Jakub Julian Ziolkowski
Pleb Says:
This piece here looks exactly like something I see every time I go to an art show, which is very rare, whether it’s an A-level art show or something of this caliber. There always seems to be some kind of shiny, ceramic with twisted metal thing, which is painted in loads of sickly greens and blues that are quite unappealing. I don’t know why this style is just constantly here at art things, and I don’t know what it is about it that people seem to enjoy, because to me it just looks like standard shit.
Art Student Says:
This piece has some kind of aquatic theme going on. There are turtles—it’s sort of an underwater fantasy world. It’s a piece of stand-alone sculpture that has reinforced bars as the base. I don’t know whether maybe this has been cast like this. To be honest, I have very little to say about this.
Darja Bagajić
Pleb Says:
This seems to be a woman who is bleeding out of her mouth in a fountain-esque situation. The blood is coming out of her mouth, and then it’s kind of collecting at the bottom and being pumped up back to the top, and the blood just keeps coming, which I quite like. I’m not sure whether I like it because it’s got blood or because it has a naked woman on it or because it has a kind of black metal aesthetic, but I’m pretty much 100 percent down with it. I think this is good art.
Art Student Says:
I don’t have some kind of interesting take on it. I just think it’s really good. It seems like a continuous fountain that is pushing out liquid and sucking it back up, in a similar way that a fountain in the grounds of a grand palace would. These images seem to be taken from something like amateur pornography, slightly sado-masochistic pornography, and the objects are bleeding, so there’s something to do with physical materiality, representation of a kind of… not an objectified female form but perhaps emancipated through its objectification. The piece itself physically is exquisitely finished and is a fantastic object.
Sylvia Fluery
Pleb Says:
The thing about video art—and I’m no connoisseur on video art—I find is that a lot of it seems to try very hard to look like 90s fitness videos and stuff like that, and they’re always filmed in this really weird way, like poorly produced Australian kids TV shows. Remember Round the Twist? All art films to me just look like Round the Twist, and I don’t know why. I find video art weird because I feel like my relationship with art is that I look at something and I study it for a bit and I work out how it makes me feel, whereas with this it just keeps throwing things at me, and I don’t really know what to make of it. This is fine as far as I can tell. But if it was made in 1993, it would have been new shit, no?
Art Student Says:
Well, you’ve taken the words right out of my mouth, to be honest, because this could be a Goldsmiths degree show piece.

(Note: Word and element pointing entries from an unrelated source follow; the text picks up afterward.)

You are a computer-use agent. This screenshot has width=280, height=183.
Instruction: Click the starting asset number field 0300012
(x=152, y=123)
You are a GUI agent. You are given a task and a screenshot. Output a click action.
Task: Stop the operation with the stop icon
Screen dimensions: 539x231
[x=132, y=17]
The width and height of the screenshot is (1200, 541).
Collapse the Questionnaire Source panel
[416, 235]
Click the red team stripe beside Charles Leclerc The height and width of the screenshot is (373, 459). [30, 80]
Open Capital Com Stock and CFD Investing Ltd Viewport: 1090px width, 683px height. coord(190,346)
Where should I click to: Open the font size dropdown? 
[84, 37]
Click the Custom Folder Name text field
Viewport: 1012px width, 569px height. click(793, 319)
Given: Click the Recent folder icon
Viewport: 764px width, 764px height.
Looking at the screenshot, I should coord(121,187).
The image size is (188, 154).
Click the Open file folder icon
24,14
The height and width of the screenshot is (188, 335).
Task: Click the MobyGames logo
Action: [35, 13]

But then again, the fact that this looks so modern to us now shows you that there are so few new ideas with contemporary artists, and you could go round a graduate’s show in 2016, and it would look brand new in 1993, whenever this piece was. At the time, this probably would have been very innovative and a comment on an industry that is so subsumed into the mainstream now that we don’t even consider it as something separate, whereas at the time these fitness videos were a relatively new thing. These videos have become a cliché now. This piece has lost the power it would have had in the 90s.
So there you have it. Some views on art from a fucking idiot (me) and a pretentious jerk (him). I hope you enjoyed it and learned something about aesthetics in the process. I’m away to watch Bob Ross paint a cabin in a snowy wood. That’s real art.